PROVIDED MATERIAL –
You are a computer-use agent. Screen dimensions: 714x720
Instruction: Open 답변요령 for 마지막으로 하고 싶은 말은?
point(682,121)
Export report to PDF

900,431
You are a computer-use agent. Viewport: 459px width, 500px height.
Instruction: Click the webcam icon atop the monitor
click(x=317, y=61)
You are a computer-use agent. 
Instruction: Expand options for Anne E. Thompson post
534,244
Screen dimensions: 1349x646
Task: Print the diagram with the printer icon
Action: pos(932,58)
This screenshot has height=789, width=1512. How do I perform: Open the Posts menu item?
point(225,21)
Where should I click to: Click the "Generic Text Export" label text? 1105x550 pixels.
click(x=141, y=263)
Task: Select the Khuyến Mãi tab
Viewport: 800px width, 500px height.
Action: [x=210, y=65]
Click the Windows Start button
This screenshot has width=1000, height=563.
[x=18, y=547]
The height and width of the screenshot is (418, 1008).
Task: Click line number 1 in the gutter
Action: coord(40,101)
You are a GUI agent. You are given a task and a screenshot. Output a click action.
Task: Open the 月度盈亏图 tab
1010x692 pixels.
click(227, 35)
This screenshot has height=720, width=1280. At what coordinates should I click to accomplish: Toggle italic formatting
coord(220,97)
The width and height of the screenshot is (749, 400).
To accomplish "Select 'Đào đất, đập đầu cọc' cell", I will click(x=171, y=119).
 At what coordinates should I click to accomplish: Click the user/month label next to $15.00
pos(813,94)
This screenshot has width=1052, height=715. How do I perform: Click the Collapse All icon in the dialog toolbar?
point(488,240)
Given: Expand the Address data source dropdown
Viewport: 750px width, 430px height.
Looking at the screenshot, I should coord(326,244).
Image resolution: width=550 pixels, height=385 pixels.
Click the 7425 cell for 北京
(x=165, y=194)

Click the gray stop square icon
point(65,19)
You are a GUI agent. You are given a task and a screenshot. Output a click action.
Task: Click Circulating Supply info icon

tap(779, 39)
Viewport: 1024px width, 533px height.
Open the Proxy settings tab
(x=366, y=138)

EXERCISE DESCRIPTION – Set down the records once more, character for character.

ANSWER TO THE PROBLEM –
You are a computer-use agent. Screen dimensions: 714x720
Instruction: Open 답변요령 for 마지막으로 하고 싶은 말은?
point(682,121)
Export report to PDF

900,431
You are a computer-use agent. Viewport: 459px width, 500px height.
Instruction: Click the webcam icon atop the monitor
click(x=317, y=61)
You are a computer-use agent. 
Instruction: Expand options for Anne E. Thompson post
534,244
Screen dimensions: 1349x646
Task: Print the diagram with the printer icon
Action: pos(932,58)
This screenshot has height=789, width=1512. How do I perform: Open the Posts menu item?
point(225,21)
Where should I click to: Click the "Generic Text Export" label text? 1105x550 pixels.
click(x=141, y=263)
Task: Select the Khuyến Mãi tab
Viewport: 800px width, 500px height.
Action: [x=210, y=65]
Click the Windows Start button
This screenshot has width=1000, height=563.
[x=18, y=547]
The height and width of the screenshot is (418, 1008).
Task: Click line number 1 in the gutter
Action: coord(40,101)
You are a GUI agent. You are given a task and a screenshot. Output a click action.
Task: Open the 月度盈亏图 tab
1010x692 pixels.
click(227, 35)
This screenshot has height=720, width=1280. At what coordinates should I click to accomplish: Toggle italic formatting
coord(220,97)
The width and height of the screenshot is (749, 400).
To accomplish "Select 'Đào đất, đập đầu cọc' cell", I will click(x=171, y=119).
 At what coordinates should I click to accomplish: Click the user/month label next to $15.00
pos(813,94)
This screenshot has width=1052, height=715. How do I perform: Click the Collapse All icon in the dialog toolbar?
point(488,240)
Given: Expand the Address data source dropdown
Viewport: 750px width, 430px height.
Looking at the screenshot, I should coord(326,244).
Image resolution: width=550 pixels, height=385 pixels.
Click the 7425 cell for 北京
(x=165, y=194)

Click the gray stop square icon
point(65,19)
You are a GUI agent. You are given a task and a screenshot. Output a click action.
Task: Click Circulating Supply info icon

tap(779, 39)
Viewport: 1024px width, 533px height.
Open the Proxy settings tab
(x=366, y=138)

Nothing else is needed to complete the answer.